Conventional positive displacement pumps that are used to pump high pressure liquids typically use reciprocating plungers with a packing to seal the pumped fluid. At high pressure, sometimes higher than 10,000 psi, these packings are pressure energized and press against the moving plunger with extremely high force. This force generates high friction resulting in heat production and rapid wear, which may lead to failure. This condition is made worse when the fluid contains abrasive solid particles. In these high pressure, abrasive fluid applications the plungers, packings and packing boxes experience wear and can wash out, resulting in the need for costly, frequent maintenance. To minimize this problem, pressurized lubricant is fed into the stuffing box to both cool and lubricate the packings. While lubrication helps, lubrication alone does not eliminate the problem.
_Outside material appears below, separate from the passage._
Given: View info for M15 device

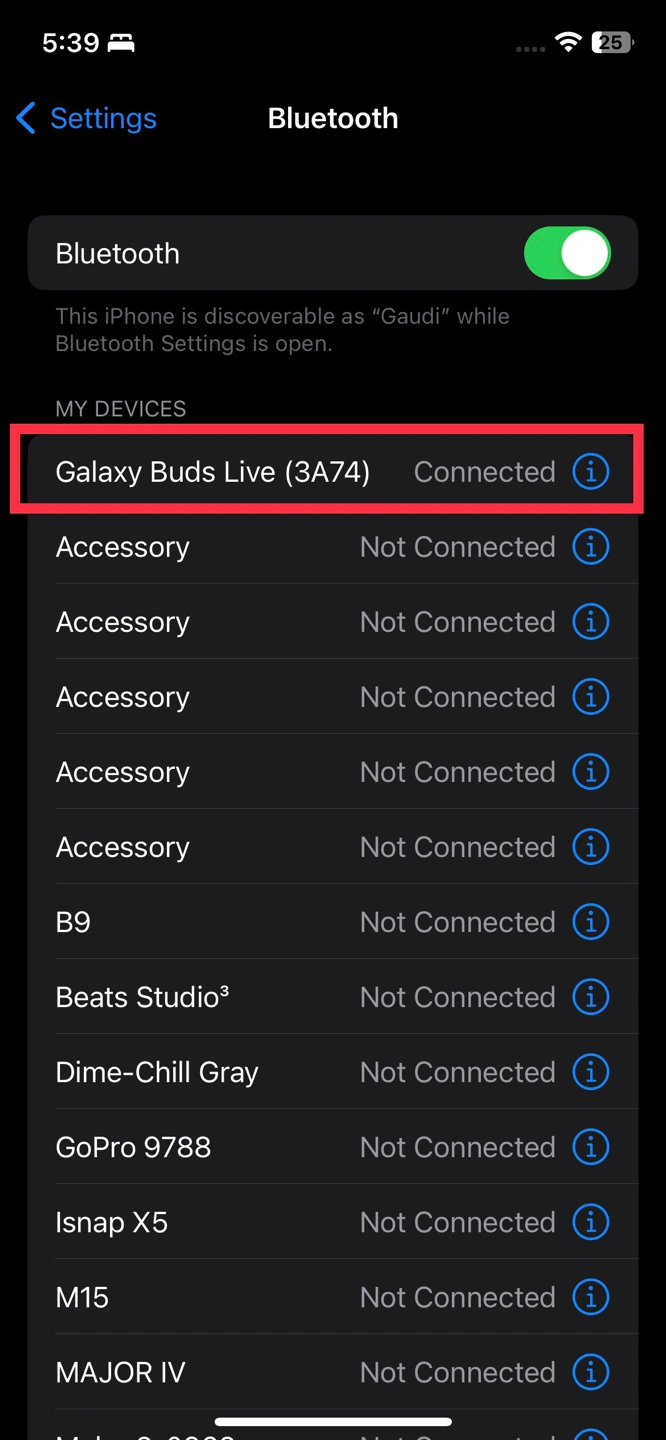Looking at the screenshot, I should pos(590,1296).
One approach to try and avoid this problem is with a plunger pump with a plunger that displaces only oil, which moves a diaphragm or piston that in turn displaces the abrasive slurry. The plunger can be sealed against the high pressure by a close clearance to the cylinder so that the viscosity of the oil is sufficient to maintain pressure without a seal. U.S. Pat. No. 7,425,120 describes a pump in which a valve system maintains the oil that displaces the diaphragm so that a diaphragm has only a small pressure differential across it. However, this type of pump becomes less viable in very high-pressure applications of large pumps because of the size of the diaphragm and the large chamber diameters that must contain the high pressure.
Balancing pressure across the seal is challenging for such an arrangement as the pressure changes drastically between the pressure stroke and the suction. Moreover, such a sealing arrangement must prevent the abrasive fluid from wearing seals.
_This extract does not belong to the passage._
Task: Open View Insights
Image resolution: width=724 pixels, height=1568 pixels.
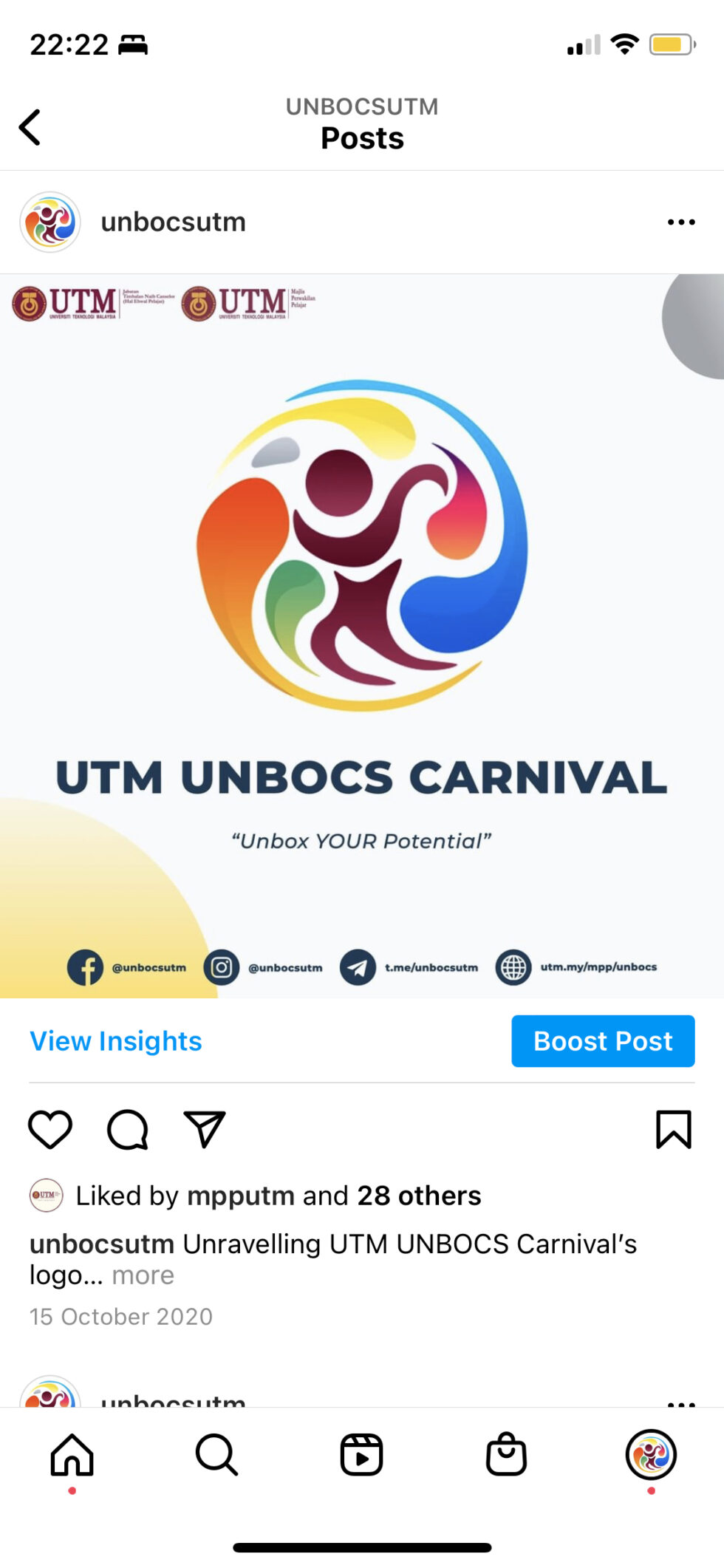Action: coord(116,1040)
It is therefore appreciated that there exists a need for a new and improved sealing system for high pressure positive displacement pumps. Such a system should balance the pressure across the seal or packing on both the pressure and suction stroke so that the seal is never pressure energized and therefore never exerts a high force on the plunger. Moreover, the seal of such system should always have a small bias pressure of oil to keep the abrasive fluid from wearing the seal. The present invention address these problems and others associated with seals for high pressure pumps.
The present invention is directed to a positive displacement pump, such as a plunger pump. For multi-cylinder pumps, the pump is driven by connection to a rotating crankshaft mounted in a crankcase. The pump may include multiple plunger assemblies and associated components connected to the crankshaft. A manifold houses one or more check valves with inlet/outlet valves associated with each plunger assembly.
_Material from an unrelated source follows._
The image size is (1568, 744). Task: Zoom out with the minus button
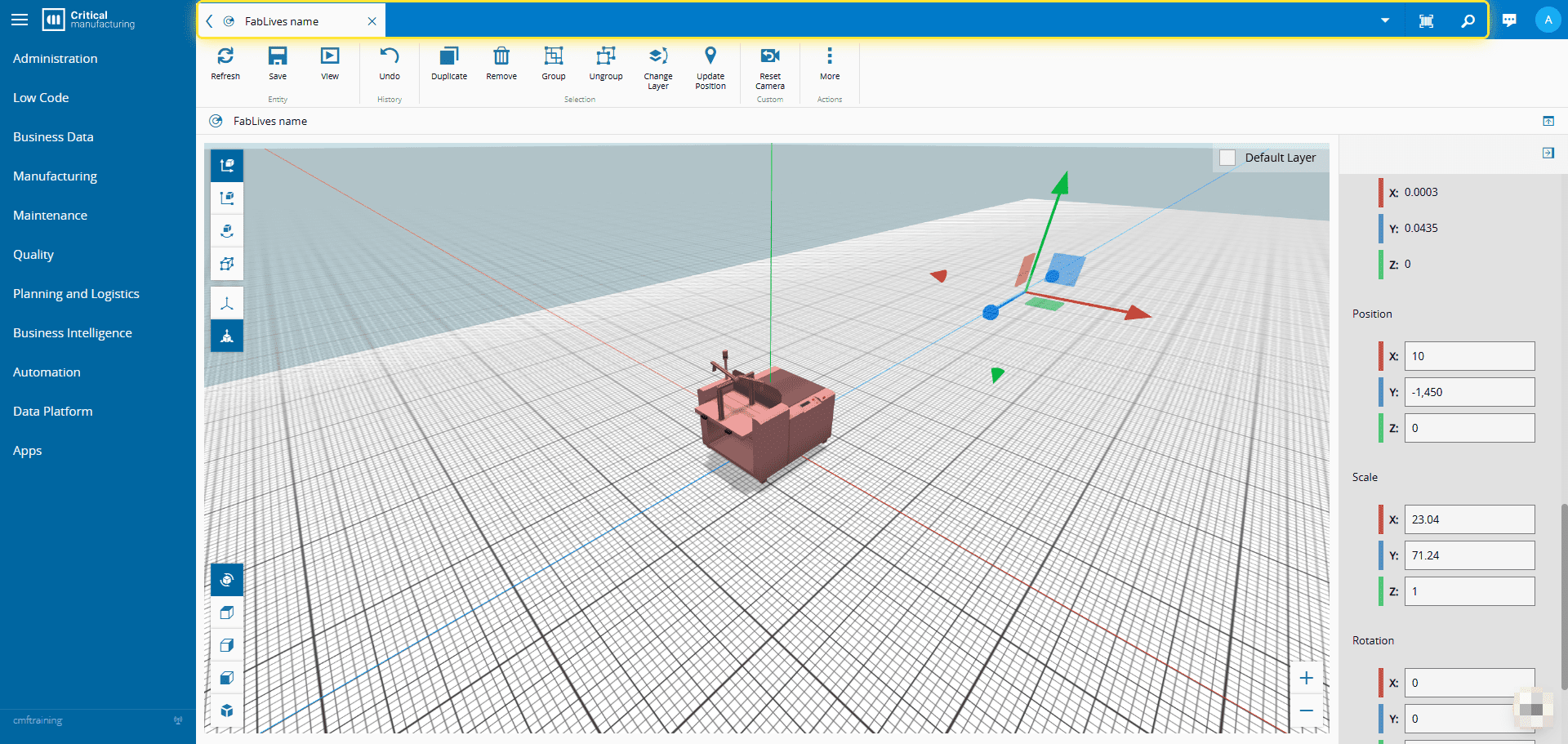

The plunger has a first portion with a first diameter (D1) that is made to fit with a close clearance (C) to the sleeve. The clearance (C) is sized to be sufficiently small that high pressure oil will only pass very slowly through the clearance (C). Typically, the clearance is about 0.001 inch measured radially. The plunger has a second portion with a second diameter (D2) that is slightly smaller than the first. A low pressure seal is positioned so that the low pressure seal contacts the second diameter (D2) for the full stroke of the plunger.
A fluid passage connects with the annular space (A) between the first diameter (D1) of the plunger, and the seal. Since the plunger reciprocates, the annular space (A) changes in length during the stroke, causing a small displacement of the oil in that space. The volume of the displacement is defined by the area formed by the difference in diameter (D1) and diameter (D2) multiplied by the stroke of the plunger:
The diameters (D1, D2) are configured so that the oil displacement is slightly more than the maximum expected volume of oil that leaks past the clearance (C) during the pressure stroke of the pump.
In one embodiment, the plunger extends into the main pumping chamber. During the suction stroke the plunger draws the pumped fluid, such as water, into chamber through an inlet check valve. During the pressure stroke the plunger moves forward and displaces fluid out of chamber through the discharge check valve. A pressure balancing valve is connected to annular space (A) by the fluid passage. The valve is also connected to the pumping chamber by a passage.
In one embodiment, the pressure-balancing valve includes a diaphragm connected to a valve spool. The spool slides in a bore that is connected to an oil chamber at least partially formed by the back side of the diaphragm. The oil chamber is filled with oil and is connected to both sides of the spool by a passage within the spool. In another embodiment, the pressure-balancing valve includes a piston assembly connected to a plunger. In a further embodiment, the pressure-balancing valve includes a plunger with a complementary seal instead of a diaphragm or piston.
The spool is positioned to cover and uncover two ports of the pressure balancing valve. The pressure balancing valve includes an outlet port connected to a pressure balancing outlet check valve that allows oil to leave the oil chamber and flow into the oil sump. The pressure balancing valve includes an inlet port connected to a pressure balancing inlet check valve that allows oil to flow from the sump into the oil chamber.
A spring is positioned to apply a biasing force on the spool, which in turn pulls on the diaphragm. The front of the diaphragm faces a front chamber that is connected to the pumping chamber by the passage. The pumping chamber, the front chamber and the connecting passage are always filled with the fluid being pumped, such as water.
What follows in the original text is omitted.